▸ Set exercise: Arrange every line from the one containing "Given: Toggle the snap magnet icon" down to the last of the rows as a JSON list of strings, one string per line, leaving out any blank lines.

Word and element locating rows
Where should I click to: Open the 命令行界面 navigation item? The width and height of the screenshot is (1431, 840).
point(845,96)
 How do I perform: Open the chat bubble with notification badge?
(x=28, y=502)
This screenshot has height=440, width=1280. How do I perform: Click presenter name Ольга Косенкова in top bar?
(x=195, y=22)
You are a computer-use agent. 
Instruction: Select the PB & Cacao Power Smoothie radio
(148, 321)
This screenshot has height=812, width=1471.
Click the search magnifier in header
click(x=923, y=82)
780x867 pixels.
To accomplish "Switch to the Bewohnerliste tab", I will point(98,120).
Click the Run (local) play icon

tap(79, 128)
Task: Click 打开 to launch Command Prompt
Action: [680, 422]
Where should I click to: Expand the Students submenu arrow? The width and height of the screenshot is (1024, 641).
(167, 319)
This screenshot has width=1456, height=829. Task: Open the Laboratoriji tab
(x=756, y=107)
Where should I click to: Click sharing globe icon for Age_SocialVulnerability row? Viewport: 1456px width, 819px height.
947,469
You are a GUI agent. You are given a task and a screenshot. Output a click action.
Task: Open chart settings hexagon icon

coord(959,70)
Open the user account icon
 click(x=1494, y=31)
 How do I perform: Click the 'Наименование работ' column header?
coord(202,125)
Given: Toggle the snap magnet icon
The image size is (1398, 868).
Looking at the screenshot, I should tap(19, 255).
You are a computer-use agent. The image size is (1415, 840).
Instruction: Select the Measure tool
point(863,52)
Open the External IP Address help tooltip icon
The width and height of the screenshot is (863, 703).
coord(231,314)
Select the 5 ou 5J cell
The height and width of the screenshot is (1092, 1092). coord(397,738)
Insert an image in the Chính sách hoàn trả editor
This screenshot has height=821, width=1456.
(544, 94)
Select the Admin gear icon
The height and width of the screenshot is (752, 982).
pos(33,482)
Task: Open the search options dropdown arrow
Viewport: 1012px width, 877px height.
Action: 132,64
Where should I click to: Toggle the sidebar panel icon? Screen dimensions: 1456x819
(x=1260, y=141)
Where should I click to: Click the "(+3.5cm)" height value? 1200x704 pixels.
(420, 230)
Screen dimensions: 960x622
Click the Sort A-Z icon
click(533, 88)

▸ Answer to the problem:
[
  "Given: Toggle the snap magnet icon",
  "The image size is (1398, 868).",
  "Looking at the screenshot, I should tap(19, 255).",
  "You are a computer-use agent. The image size is (1415, 840).",
  "Instruction: Select the Measure tool",
  "point(863,52)",
  "Open the External IP Address help tooltip icon",
  "The width and height of the screenshot is (863, 703).",
  "coord(231,314)",
  "Select the 5 ou 5J cell",
  "The height and width of the screenshot is (1092, 1092). coord(397,738)",
  "Insert an image in the Chính sách hoàn trả editor",
  "This screenshot has height=821, width=1456.",
  "(544, 94)",
  "Select the Admin gear icon",
  "The height and width of the screenshot is (752, 982).",
  "pos(33,482)",
  "Task: Open the search options dropdown arrow",
  "Viewport: 1012px width, 877px height.",
  "Action: 132,64",
  "Where should I click to: Toggle the sidebar panel icon? Screen dimensions: 1456x819",
  "(x=1260, y=141)",
  "Where should I click to: Click the \"(+3.5cm)\" height value? 1200x704 pixels.",
  "(420, 230)",
  "Screen dimensions: 960x622",
  "Click the Sort A-Z icon",
  "click(533, 88)"
]